Indian IT services giant Rolta is acquiring AT Solutions Group, LLC, the parent company of AdvizeX Technologies, in a $32 million deal that stands to reshape the competitive landscape in the data center. The deal is aimed at taking advantage of fast emerging technologies such as big data, business intelligence and software-defined networking.
"We are going to be the first company to put a major effort behind combining a leading system integrator and VAR to attack this software-defined data center opportunity," AdvizeX President Fred Traversi told CRN this week. "I told our AdvizeX employees that our customers and OEM partners are going to require a redefinition of the IT channel as it stands today."
Rackspace saw revenue jump 27 percent and profit 36 percent in a fiscal third quarter that did nothing to dispel the notion of its fast becoming a top player in the cloud computing market.
"We're excited to report that the rollout of our new Open Cloud platform, built on OpenStack, is finally complete," Lanham Napier, CEO of Rackspace, said in a statement. "With the new products now in production, Rackspace offers a better, faster and more valuable cloud experience, built on an open platform that gives our customers true choice and control without the fear of being locked in to one vendor's technology."

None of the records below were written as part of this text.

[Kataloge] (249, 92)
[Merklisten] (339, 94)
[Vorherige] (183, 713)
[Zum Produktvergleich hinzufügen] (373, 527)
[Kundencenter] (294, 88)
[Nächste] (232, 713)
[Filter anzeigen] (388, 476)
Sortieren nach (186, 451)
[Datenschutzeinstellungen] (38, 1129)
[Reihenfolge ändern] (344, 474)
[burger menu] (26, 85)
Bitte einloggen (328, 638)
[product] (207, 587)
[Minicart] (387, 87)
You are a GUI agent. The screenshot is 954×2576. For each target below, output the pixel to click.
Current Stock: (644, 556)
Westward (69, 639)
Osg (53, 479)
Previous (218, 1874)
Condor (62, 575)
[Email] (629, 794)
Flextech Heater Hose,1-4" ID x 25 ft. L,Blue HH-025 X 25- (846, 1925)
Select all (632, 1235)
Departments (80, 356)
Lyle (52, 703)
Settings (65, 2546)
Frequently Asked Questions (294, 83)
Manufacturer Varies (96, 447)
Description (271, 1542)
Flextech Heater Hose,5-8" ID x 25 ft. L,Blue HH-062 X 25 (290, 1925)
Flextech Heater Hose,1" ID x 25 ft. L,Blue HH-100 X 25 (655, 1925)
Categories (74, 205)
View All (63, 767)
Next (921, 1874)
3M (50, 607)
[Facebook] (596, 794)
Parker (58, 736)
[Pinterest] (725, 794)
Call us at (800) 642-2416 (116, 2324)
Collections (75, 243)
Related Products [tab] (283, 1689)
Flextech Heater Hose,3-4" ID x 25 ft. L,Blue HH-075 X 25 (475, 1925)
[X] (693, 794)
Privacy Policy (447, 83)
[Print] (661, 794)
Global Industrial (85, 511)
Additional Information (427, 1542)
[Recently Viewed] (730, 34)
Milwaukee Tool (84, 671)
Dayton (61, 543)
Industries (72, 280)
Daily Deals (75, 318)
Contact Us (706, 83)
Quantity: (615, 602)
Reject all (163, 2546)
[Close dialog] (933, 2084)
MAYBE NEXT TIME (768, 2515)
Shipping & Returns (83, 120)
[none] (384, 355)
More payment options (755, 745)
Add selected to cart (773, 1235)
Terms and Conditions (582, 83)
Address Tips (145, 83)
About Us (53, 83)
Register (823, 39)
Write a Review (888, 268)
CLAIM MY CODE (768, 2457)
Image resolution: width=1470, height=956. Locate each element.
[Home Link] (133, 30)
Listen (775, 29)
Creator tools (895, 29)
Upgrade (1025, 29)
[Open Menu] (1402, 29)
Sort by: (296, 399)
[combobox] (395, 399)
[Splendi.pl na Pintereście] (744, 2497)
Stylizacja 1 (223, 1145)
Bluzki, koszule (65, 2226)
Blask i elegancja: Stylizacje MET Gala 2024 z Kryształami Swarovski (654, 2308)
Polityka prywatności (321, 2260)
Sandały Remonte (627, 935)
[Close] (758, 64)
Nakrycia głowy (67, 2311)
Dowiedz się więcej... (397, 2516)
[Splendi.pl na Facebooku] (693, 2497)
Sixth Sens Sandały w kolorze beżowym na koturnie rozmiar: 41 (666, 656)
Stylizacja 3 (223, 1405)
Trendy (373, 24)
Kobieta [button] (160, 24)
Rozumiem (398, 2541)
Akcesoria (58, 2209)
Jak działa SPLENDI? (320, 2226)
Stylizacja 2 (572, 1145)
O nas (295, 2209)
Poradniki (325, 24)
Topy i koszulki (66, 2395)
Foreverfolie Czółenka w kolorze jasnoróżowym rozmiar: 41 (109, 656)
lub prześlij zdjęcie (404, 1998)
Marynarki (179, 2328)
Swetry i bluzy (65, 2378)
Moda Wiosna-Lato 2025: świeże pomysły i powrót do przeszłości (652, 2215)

IBM is going after the entry-level SMB storage market with its new Storwize V3700 storage array, which includes the same code stack as its higher-end Storwize V7000. IBM is also including its SAN Volume Controller (SVC) storage virtualization technology, which enables replication, thin provisioning and other features.
About 80 percent of IBM's midrange storage revenue comes from indirect sales channels, and that will likely be the case with the Storwize 3700, according to Lief Morin, president of Key Information Systems, a Woodland Hills, Calif.-based solution provider and IBM partner.
Amazon is adding a new local caching feature for primary storage that might be upsetting to vendors that already tie local storage to the Amazon Web Services cloud. The new gateway-cached volumes feature stores frequently accessed primary data locally with the bulk stored on the cloud for low-cost and scalability.